St. Patrick’s Day commemorates its namesake; the patron saint of Ireland who helped spread Christianity across this island nation. While it may have begun as a religious holiday, eventually the fanfare expanded to transform St. Patrick’s Day into a secular celebration spanning the world – reaching Irish diaspora in various countries. In fact, some of the largest St. Patrick’s Day events occur outside of Ireland.
In addition to paying homage to St. Patrick, the holiday is largely known for being one big party catering to the over-21 crowd. It’s common to find people raising pints throughout the day on St. Patrick’s Day. However, for those who want children to be a part of the festivities, there are plenty of entertaining ways to incorporate them into any celebration.
Attend a parade
Parades are a common sight come St. Patrick’s Day, and they’re ideal activities for children. If a nearby town or city is hosting a St. Patrick’s Day parade this year, make plans to attend with the children. Follow safety precautions, including remaining socially distant, when necessary, and watch the floats, pipers, colorfully clad characters, and other participants go by.
Serve child-friendly beverages
For those hosting St. Patrick’s Day at home, be sure to have a variety of foods and beverages on hand, particularly ones that children can enjoy. Whip up your own concoction like a Leprechaun Punch that features lemon-lime soda, green food coloring and lime sherbet.
Learn St. Patrick’s history
Children may not realize that St. Patrick, even though he is the patron saint of Ireland, actually was born in Britain, according to National Geographic Kids. Also, he wasn’t always associated with the color green; he was first depicted wearing blue robes. These are just some of the facts adults and children can explore together.

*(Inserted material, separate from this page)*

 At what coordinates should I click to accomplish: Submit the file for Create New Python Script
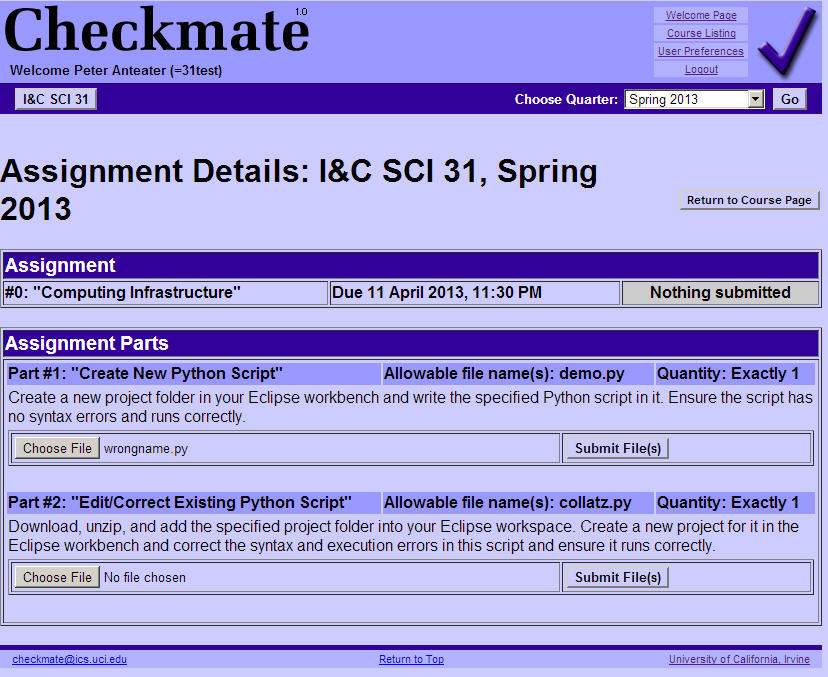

St. Patrick used a three-leaf clover, or shamrock, to explain the basic tenets of Christianity. The three-leaf clover represented the Holy Trinity. If St. Patrick’s Day falls on a nice day, everyone can venture outside to collect shamrocks and hunt for the elusive four-leaf clover, which may bring good luck.
Get dressed up
Children can have fun dressing up in all sorts of apparel. While green shirts are par for the course, kids also can don rugby or soccer shirts from their favorite Irish teams. Authentic Irish Aran wool sweaters and cardigans, or other traditional clothing, also can be worn. Kids may have fun making masks or hats they can wear as well.